> _Assigned task_: Nothing should appear in the answer except the lines from the one containing "The height and" through the end of the listing, repeated exactly.

* * *

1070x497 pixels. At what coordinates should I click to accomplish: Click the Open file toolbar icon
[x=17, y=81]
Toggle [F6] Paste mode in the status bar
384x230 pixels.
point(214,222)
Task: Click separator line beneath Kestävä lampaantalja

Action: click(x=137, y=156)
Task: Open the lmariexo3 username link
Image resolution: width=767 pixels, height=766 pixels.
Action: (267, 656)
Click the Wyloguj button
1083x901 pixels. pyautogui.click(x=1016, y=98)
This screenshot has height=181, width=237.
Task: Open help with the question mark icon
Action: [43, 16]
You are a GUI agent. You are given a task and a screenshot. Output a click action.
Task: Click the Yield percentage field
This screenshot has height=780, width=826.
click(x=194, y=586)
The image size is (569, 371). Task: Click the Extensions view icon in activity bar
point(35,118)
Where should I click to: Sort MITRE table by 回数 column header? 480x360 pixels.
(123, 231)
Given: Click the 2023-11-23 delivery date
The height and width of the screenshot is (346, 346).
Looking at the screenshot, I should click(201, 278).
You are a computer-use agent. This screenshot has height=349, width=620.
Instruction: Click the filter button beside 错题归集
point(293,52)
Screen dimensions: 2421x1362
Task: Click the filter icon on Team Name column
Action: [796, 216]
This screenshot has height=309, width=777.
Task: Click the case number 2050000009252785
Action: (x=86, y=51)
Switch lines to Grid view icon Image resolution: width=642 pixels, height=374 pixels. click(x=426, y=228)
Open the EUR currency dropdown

* * *

> _Your response_:
The height and width of the screenshot is (346, 346).
Looking at the screenshot, I should click(201, 278).
You are a computer-use agent. This screenshot has height=349, width=620.
Instruction: Click the filter button beside 错题归集
point(293,52)
Screen dimensions: 2421x1362
Task: Click the filter icon on Team Name column
Action: [796, 216]
This screenshot has height=309, width=777.
Task: Click the case number 2050000009252785
Action: (x=86, y=51)
Switch lines to Grid view icon Image resolution: width=642 pixels, height=374 pixels. click(x=426, y=228)
Open the EUR currency dropdown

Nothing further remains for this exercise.